SMRs fit this demand profile by providing stable, high-capacity output in a compact footprint. Developers like X-energy and Westinghouse are actively designing reactor systems that could operate adjacent to or directly within industrial zones, ensuring that data campuses can secure dedicated baseload supply without overburdening regional grids. TRISO fuel, the robust pebble-based fuel being tested in Argonne’s simulations, enhances safety margins, making the case for SMRs stronger in proximity to urban or industrial users.
The appeal extends beyond reliability. Nuclear power offers 24/7 generation with zero direct carbon emissions, a factor that resonates with large technology firms facing shareholder and regulatory scrutiny over sustainability pledges. If data centers can secure carbon-free nuclear baseload, it strengthens their environmental, social, and governance (ESG) positioning while hedging against volatile natural gas markets.
Industry analysts note that the Defense Department and Department of Energy are also monitoring SMR deployments for their potential to supply military bases, remote operations, and hydrogen production hubs. This dual civilian-defense interest accelerates licensing timelines, which could in turn bring SMR deployments online sooner than many other large-scale infrastructure projects.
Investor snapshot: Constellation Energy and Dominion Energy
Constellation Energy (NASDAQ: CEG) has been one of the stronger performers in the U.S. utilities sector during 2025, with its share price up nearly 18% year-to-date.

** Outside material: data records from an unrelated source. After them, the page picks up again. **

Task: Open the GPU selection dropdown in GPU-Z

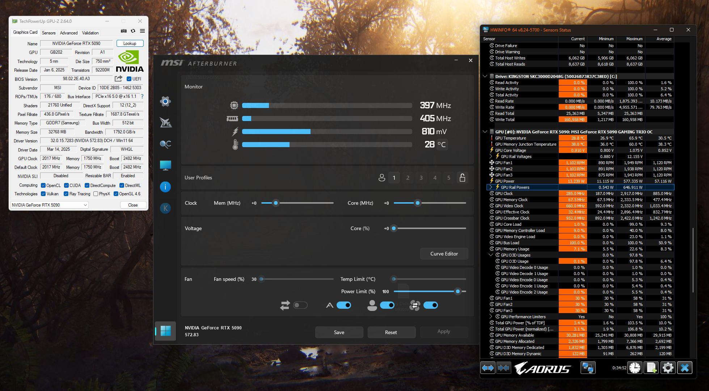Action: pos(50,205)
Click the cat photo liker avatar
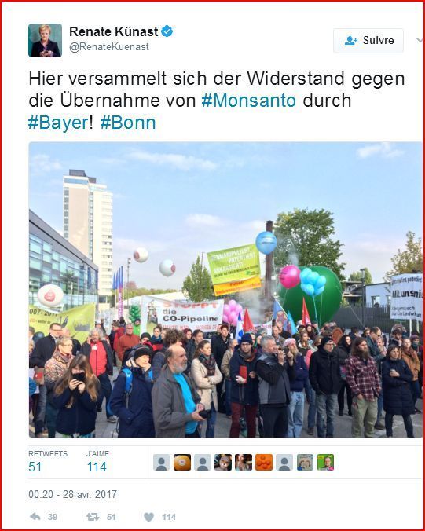The width and height of the screenshot is (425, 531). point(223,462)
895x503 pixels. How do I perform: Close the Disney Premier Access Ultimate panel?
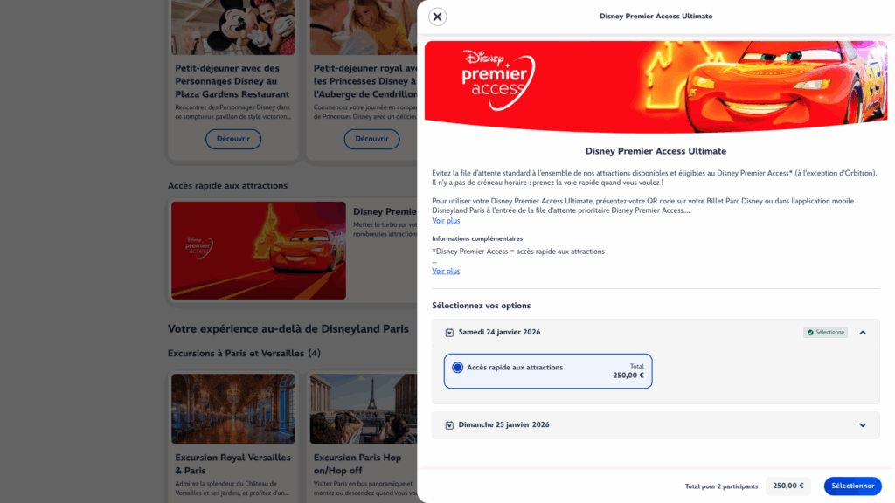pyautogui.click(x=437, y=17)
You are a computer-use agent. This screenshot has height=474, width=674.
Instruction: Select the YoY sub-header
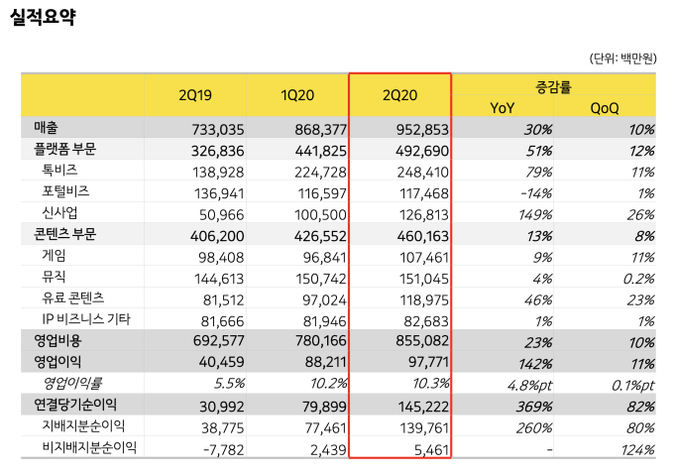point(502,107)
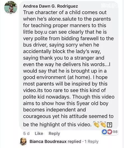Click the word "replied" beside Bianca's name
Viewport: 124px width, 148px height.
(x=74, y=142)
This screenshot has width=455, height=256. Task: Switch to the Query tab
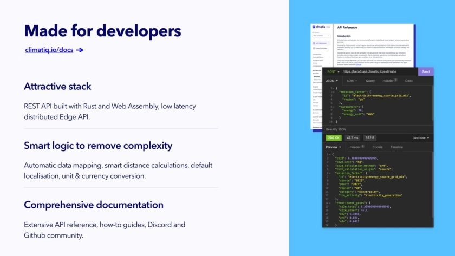(370, 81)
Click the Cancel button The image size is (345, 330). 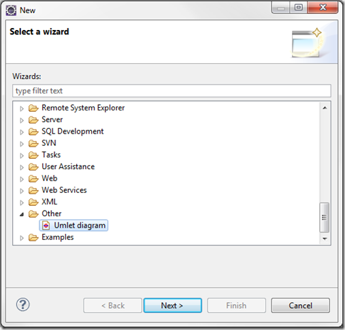tap(300, 305)
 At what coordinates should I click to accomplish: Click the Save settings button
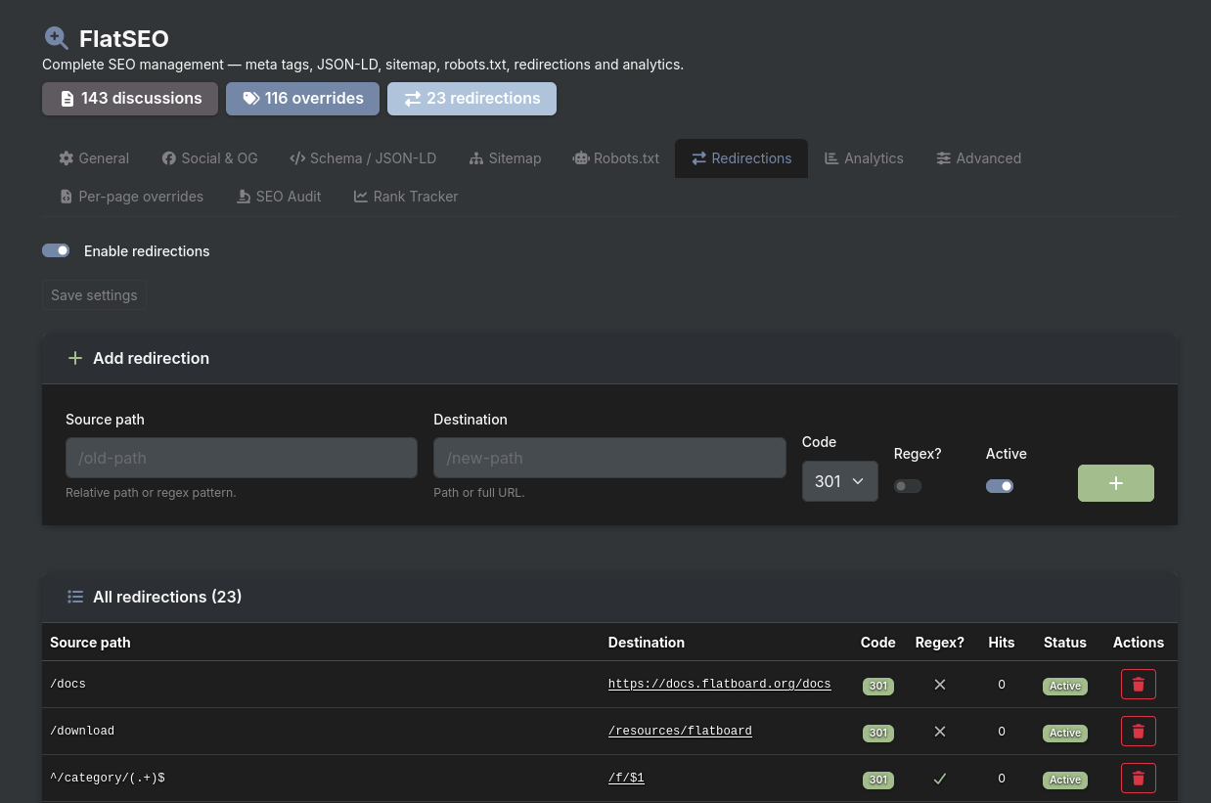pos(94,295)
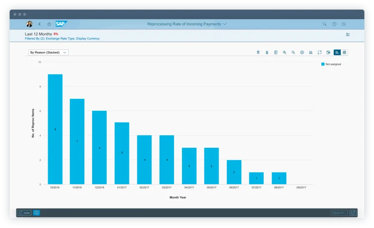
Task: Switch to chart view
Action: 337,53
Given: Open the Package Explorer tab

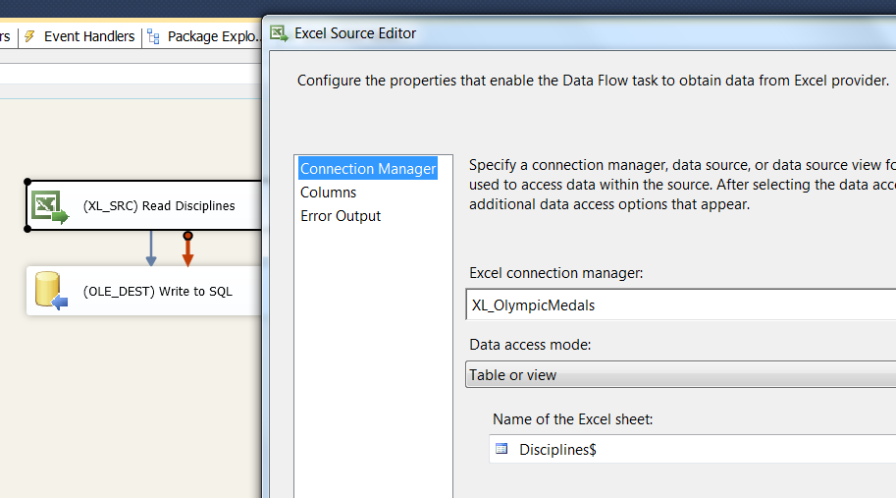Looking at the screenshot, I should point(213,36).

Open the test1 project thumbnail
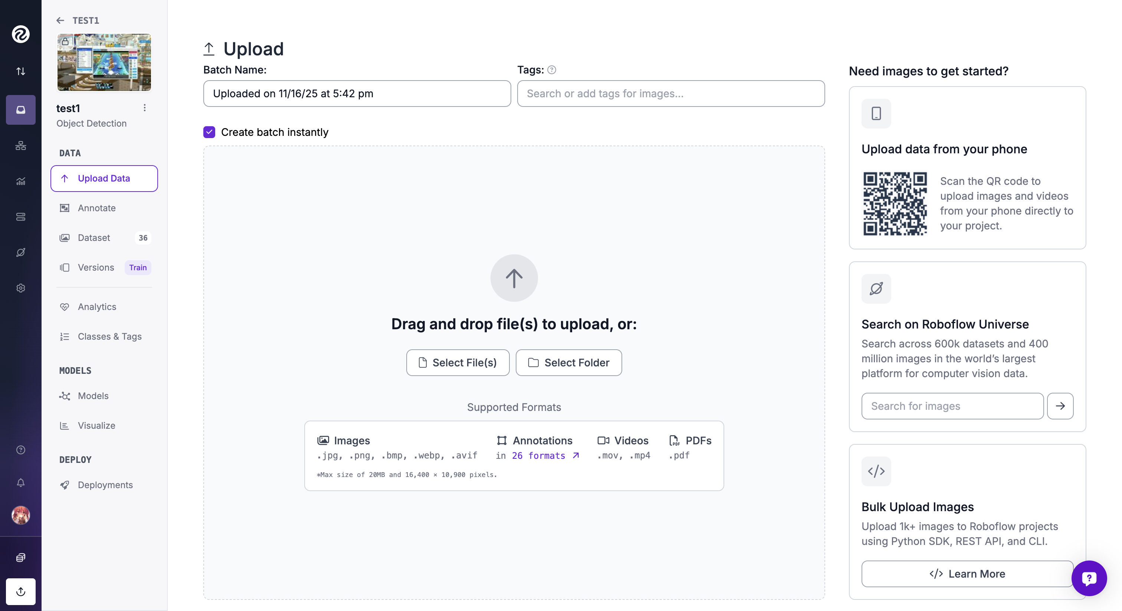tap(104, 62)
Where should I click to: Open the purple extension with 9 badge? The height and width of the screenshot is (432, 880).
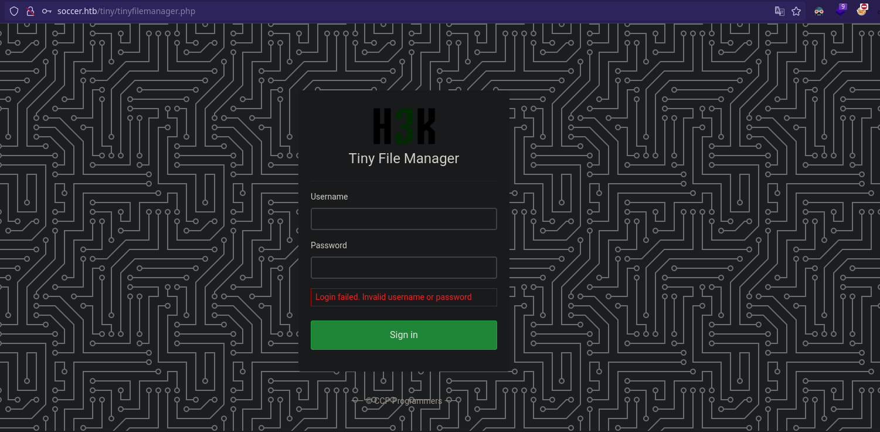coord(841,11)
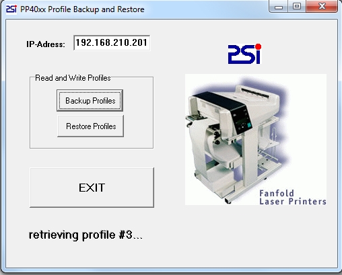Focus the IP address field showing 192.168.210.201
Screen dimensions: 342x275
click(x=112, y=42)
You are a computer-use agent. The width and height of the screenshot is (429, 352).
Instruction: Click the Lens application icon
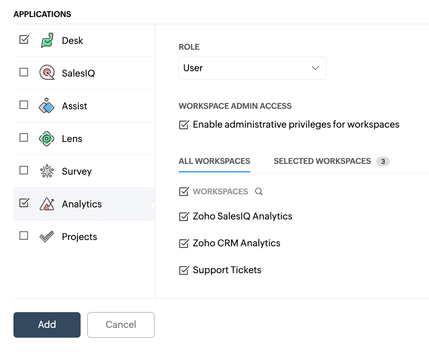click(x=47, y=138)
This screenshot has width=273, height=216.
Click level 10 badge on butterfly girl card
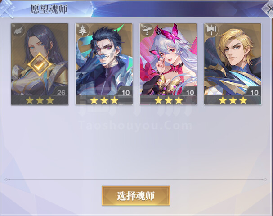[190, 93]
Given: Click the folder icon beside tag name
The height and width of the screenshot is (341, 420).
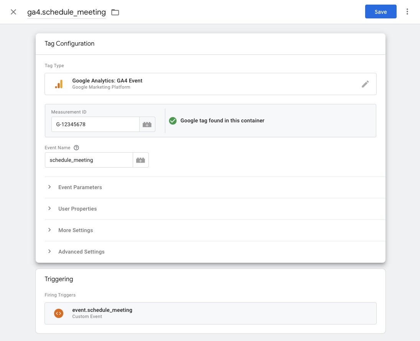Looking at the screenshot, I should coord(115,12).
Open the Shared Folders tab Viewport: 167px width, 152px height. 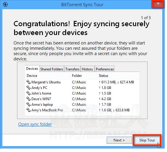52,69
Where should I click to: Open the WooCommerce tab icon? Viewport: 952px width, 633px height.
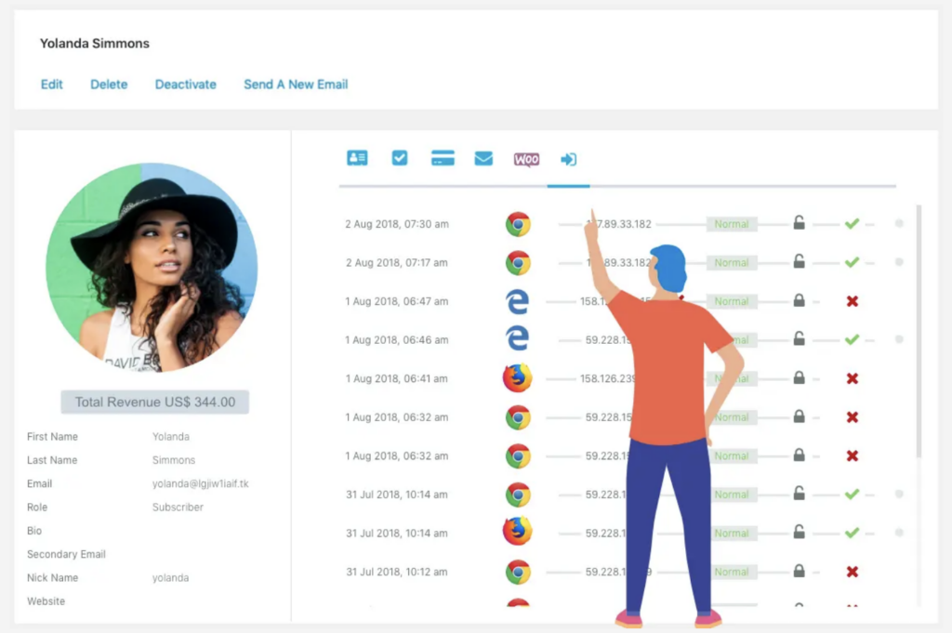point(526,160)
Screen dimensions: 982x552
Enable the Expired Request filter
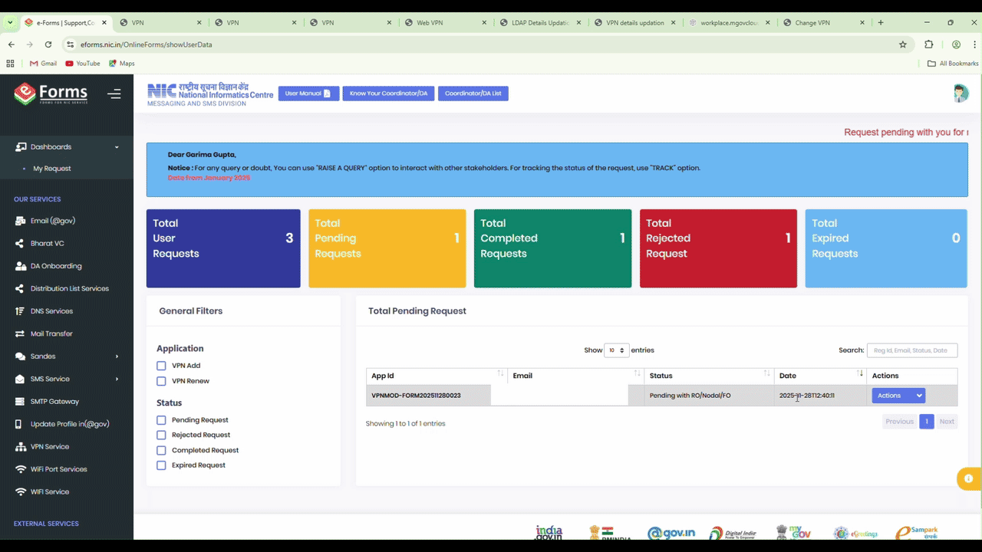(x=161, y=465)
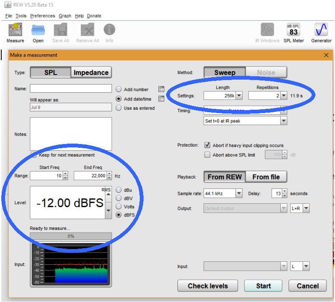
Task: Open the Preferences menu
Action: coord(42,16)
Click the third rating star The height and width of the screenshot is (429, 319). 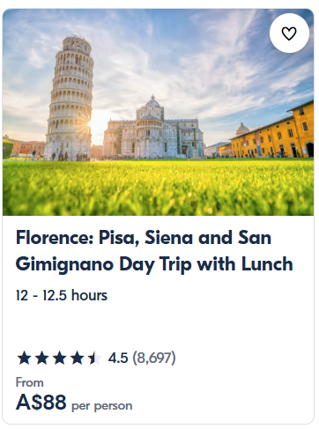point(60,359)
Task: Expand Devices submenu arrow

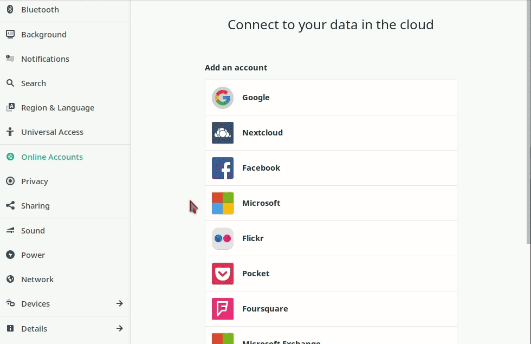Action: pyautogui.click(x=120, y=303)
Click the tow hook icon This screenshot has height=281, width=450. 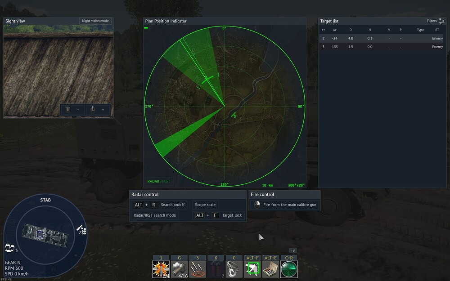point(234,269)
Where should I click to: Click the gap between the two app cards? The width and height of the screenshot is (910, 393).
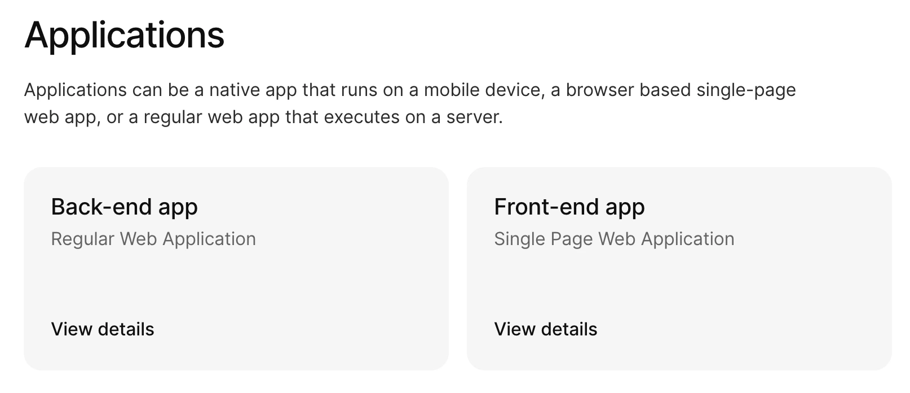[x=458, y=269]
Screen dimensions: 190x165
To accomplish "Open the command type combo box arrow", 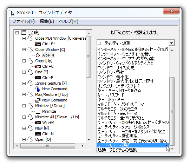I will tap(171, 43).
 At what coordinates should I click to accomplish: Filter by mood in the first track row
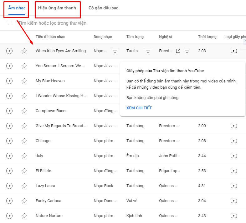[x=148, y=51]
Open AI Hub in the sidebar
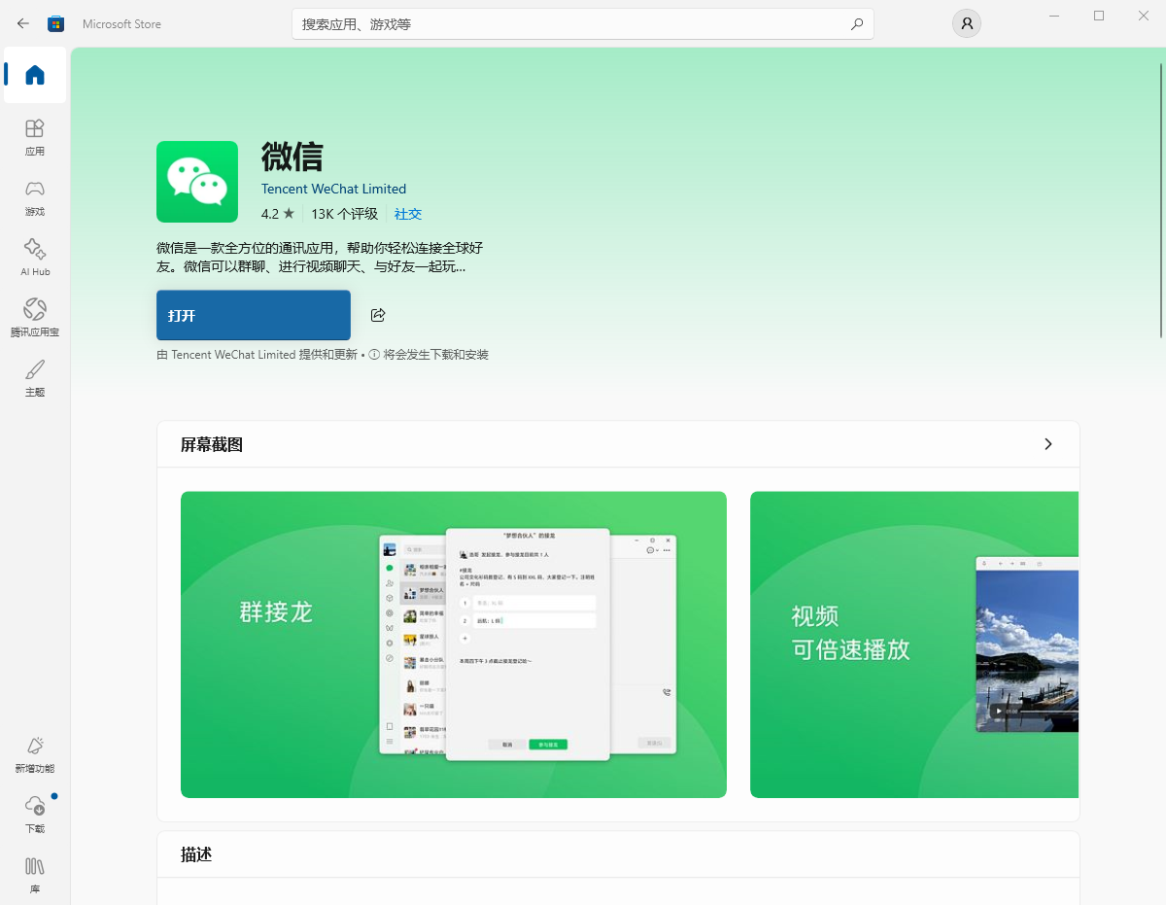The width and height of the screenshot is (1166, 905). tap(35, 258)
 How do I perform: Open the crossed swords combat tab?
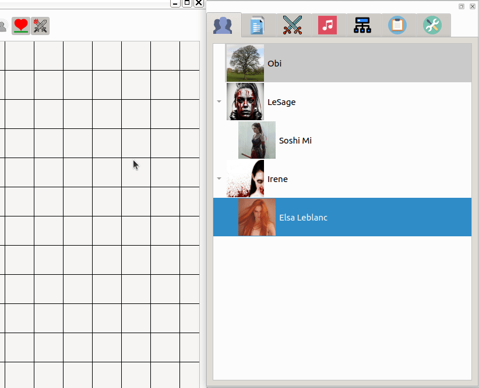point(292,26)
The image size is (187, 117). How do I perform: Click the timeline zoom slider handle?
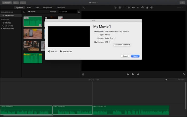[166, 80]
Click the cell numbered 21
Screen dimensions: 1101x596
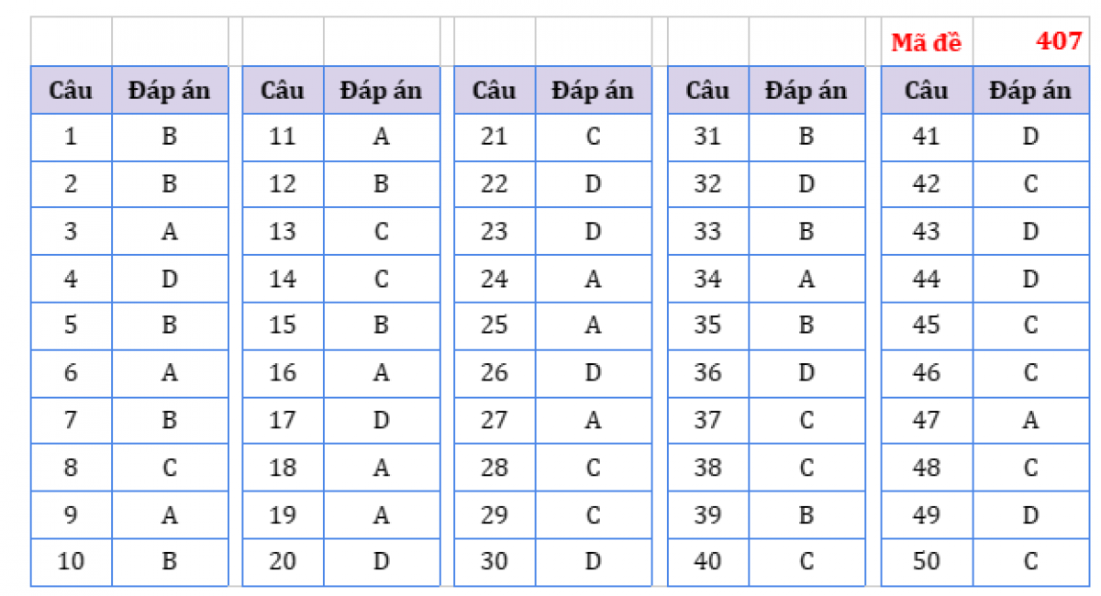tap(495, 138)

Institutional flows have been positive, with pension and sovereign wealth funds adding exposure as the company positions itself as a frontrunner in advanced nuclear integration. Analysts remain broadly bullish, with a consensus “buy” rating driven by expectations that Constellation will secure nuclear-backed power purchase agreements with AI-heavy tech firms.
Dominion Energy (NYSE: D), by contrast, has delivered a flatter performance, gaining just under 4% this year as investors weigh high capital expenditure requirements against its reliable dividend yield. The stock maintains a “hold” consensus, with analysts citing stable cash flow but limited near-term catalysts. Hedge funds remain selective, often trading Dominion tactically for yield rather than growth.
For investors, the divergence highlights a broader trend: utilities with advanced nuclear partnerships are commanding premium valuations, while those slower to adapt remain valued primarily for income stability.
The investor community has begun to take notice. Exchange-traded funds such as the Global X Uranium ETF (NYSEARCA: URA) have seen consistent inflows in 2025, with institutional investors highlighting nuclear as a hedge against both energy market volatility and AI-driven demand shocks. For utilities like Constellation Energy and Dominion Energy, aligning with advanced nuclear programs offers not just reputational benefits but also future revenue diversification. Analysts point out that as AI’s energy footprint expands, companies positioned to offer nuclear-backed power purchase agreements may see a structural shift in earnings quality.
Yet challenges remain. Licensing SMRs through the Nuclear Regulatory Commission requires years of safety demonstrations, and supply chains for advanced fuels like TRISO and HALEU are still maturing. Costs also remain a sticking point, with initial SMR projects expected to carry premium capital expenditures until scaled manufacturing takes hold. Argonne’s role, however, reduces uncertainty by validating reactor models in advance, potentially shortening development cycles and lowering financing costs.
The momentum suggests that by the early 2030s, select U.S. data centers could indeed be running on nuclear-backed power. In a landscape where AI’s electricity appetite is only climbing, small modular reactors may evolve from experimental designs into the digital economy’s hidden workhorses. For investors, that means today’s technical collaborations between Argonne and private developers may foreshadow tomorrow’s blue-chip opportunities in both utilities and technology-linked energy partnerships.